Suggested-by: Andrea Arcangeli <[email protected]>
Suggested-by: Rik van Riel <[email protected]>
Signed-off-by: Peter Zijlstra <[email protected]>
Cc: Paul Turner <[email protected]>
Cc: Linus Torvalds <[email protected]>
Cc: Andrew Morton <[email protected]>
Link: http://lkml.kernel.org/n/[email protected]
Signed-off-by: Ingo Molnar <[email protected]>
---
include/uapi/linux/mempolicy.h | 1 +
mm/mempolicy.c | 34 +++++++++++++++++++++++++++++++++-
2 files changed, 34 insertions(+), 1 deletions(-)
diff --git a/include/uapi/linux/mempolicy.h b/include/uapi/linux/mempolicy.h
index 6a1baae..a2bcd04 100644
--- a/include/uapi/linux/mempolicy.h
+++ b/include/uapi/linux/mempolicy.h
@@ -69,6 +69,7 @@ enum mpol_rebind_step {
#define MPOL_F_LOCAL (1 << 1) /* preferred local allocation */
#define MPOL_F_REBINDING (1 << 2) /* identify policies in rebinding */
#define MPOL_F_MOF (1 << 3) /* this policy wants migrate on fault */
+#define MPOL_F_HOME (1 << 4) /* this is the home-node policy */
#endif /* _UAPI_LINUX_MEMPOLICY_H */
diff --git a/mm/mempolicy.c b/mm/mempolicy.c
index 97e6d99..1ac0479 100644
--- a/mm/mempolicy.c
+++ b/mm/mempolicy.c
@@ -2216,6 +2216,7 @@ static void sp_free(struct sp_node *n)

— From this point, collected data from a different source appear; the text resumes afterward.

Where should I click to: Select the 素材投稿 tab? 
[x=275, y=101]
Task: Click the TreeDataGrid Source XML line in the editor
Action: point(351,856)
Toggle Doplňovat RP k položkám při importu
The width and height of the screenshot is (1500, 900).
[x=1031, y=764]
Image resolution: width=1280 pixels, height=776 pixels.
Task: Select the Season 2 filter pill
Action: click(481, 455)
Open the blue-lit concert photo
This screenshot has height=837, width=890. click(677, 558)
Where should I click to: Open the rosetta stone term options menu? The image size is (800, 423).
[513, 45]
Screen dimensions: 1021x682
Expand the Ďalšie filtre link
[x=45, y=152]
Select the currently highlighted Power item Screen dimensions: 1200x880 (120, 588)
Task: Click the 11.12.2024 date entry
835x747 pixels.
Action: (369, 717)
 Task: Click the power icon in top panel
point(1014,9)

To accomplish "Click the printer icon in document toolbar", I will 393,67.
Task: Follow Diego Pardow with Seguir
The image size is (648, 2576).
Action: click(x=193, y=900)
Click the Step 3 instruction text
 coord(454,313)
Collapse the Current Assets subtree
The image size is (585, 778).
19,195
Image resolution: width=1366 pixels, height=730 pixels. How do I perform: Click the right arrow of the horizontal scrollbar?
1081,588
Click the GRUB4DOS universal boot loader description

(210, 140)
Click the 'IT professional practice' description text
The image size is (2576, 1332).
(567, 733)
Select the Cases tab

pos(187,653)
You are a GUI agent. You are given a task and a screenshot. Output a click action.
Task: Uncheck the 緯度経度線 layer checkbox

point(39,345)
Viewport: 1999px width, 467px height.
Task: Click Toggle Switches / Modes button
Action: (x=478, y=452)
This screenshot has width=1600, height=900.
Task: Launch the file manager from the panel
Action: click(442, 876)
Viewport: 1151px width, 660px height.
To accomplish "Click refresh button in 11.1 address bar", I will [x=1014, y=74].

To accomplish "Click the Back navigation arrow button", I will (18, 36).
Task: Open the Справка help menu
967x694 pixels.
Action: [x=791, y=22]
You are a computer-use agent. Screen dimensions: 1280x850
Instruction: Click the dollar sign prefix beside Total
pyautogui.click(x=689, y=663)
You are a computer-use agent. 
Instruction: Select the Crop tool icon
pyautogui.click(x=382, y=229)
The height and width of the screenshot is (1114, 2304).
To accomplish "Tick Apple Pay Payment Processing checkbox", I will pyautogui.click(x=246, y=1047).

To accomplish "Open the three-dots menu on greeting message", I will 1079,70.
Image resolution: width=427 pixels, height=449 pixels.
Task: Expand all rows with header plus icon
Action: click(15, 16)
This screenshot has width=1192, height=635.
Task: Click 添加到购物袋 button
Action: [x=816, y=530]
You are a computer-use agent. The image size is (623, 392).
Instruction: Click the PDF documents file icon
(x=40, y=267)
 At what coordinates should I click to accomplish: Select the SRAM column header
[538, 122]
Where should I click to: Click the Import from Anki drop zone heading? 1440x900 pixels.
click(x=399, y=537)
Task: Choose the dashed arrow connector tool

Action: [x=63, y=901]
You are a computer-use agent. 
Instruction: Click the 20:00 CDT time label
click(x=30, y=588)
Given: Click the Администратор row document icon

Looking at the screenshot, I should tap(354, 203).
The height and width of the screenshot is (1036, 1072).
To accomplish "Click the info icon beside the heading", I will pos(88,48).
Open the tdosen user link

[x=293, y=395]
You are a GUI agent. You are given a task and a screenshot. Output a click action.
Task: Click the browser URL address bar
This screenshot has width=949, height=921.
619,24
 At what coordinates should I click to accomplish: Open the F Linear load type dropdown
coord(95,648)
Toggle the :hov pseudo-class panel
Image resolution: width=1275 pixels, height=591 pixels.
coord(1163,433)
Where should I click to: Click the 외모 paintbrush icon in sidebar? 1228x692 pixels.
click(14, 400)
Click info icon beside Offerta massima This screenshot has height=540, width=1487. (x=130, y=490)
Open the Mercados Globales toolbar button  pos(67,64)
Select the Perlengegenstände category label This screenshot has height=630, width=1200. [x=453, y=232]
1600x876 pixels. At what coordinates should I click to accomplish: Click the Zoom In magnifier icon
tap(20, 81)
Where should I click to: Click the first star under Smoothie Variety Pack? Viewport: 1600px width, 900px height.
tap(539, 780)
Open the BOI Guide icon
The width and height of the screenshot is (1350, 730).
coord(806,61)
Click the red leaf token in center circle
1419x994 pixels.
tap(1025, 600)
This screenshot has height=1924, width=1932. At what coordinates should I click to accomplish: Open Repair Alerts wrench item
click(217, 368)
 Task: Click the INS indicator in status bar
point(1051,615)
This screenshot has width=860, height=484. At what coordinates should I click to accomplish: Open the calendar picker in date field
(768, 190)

* @page - page to be checked
* @vma - vm area where page mapped
* @addr - virtual address where page mapped
+ * @multi - use multi-stage node binding
*
* Lookup current policy node id for vma,addr and "compare to" page's
* node id.
@@ -2278,6 +2279,37 @@ int mpol_misplaced(struct page *page, struct vm_area_struct *vma, unsigned long
default:
BUG();
}
+
+ /*
+ * Multi-stage node selection is used in conjunction with a periodic
+ * migration fault to build a temporal task<->page relation. By
+ * using a two-stage filter we remove short/unlikely relations.
+ *
+ * Using P(p) ~ n_p / n_t as per frequentist probability, we can
+ * equate a task's usage of a particular page (n_p) per total usage
+ * of this page (n_t) (in a given time-span) to a probability.
+ *
+ * Our periodic faults will then sample this probability and getting
+ * the same result twice in a row, given these samples are fully
+ * independent, is then given by P(n)^2, provided our sample period
+ * is sufficiently short compared to the usage pattern.
+ *
+ * This quadric squishes small probabilities, making it less likely
+ * we act on an unlikely task<->page relation.
+ */
+ if (pol->flags & MPOL_F_HOME) {
+ int last_nid;
+
+ /*
+ * Migrate towards the current node, depends on
+ * task_numa_placement() details.
+ */
+ polnid = numa_node_id();
+ last_nid = page_xchg_last_nid(page, polnid);
+ if (last_nid != polnid)
+ goto out;
+ }
+
if (curnid != polnid)
ret = polnid;
out:
@@ -2470,7 +2502,7 @@ void __init numa_policy_init(void)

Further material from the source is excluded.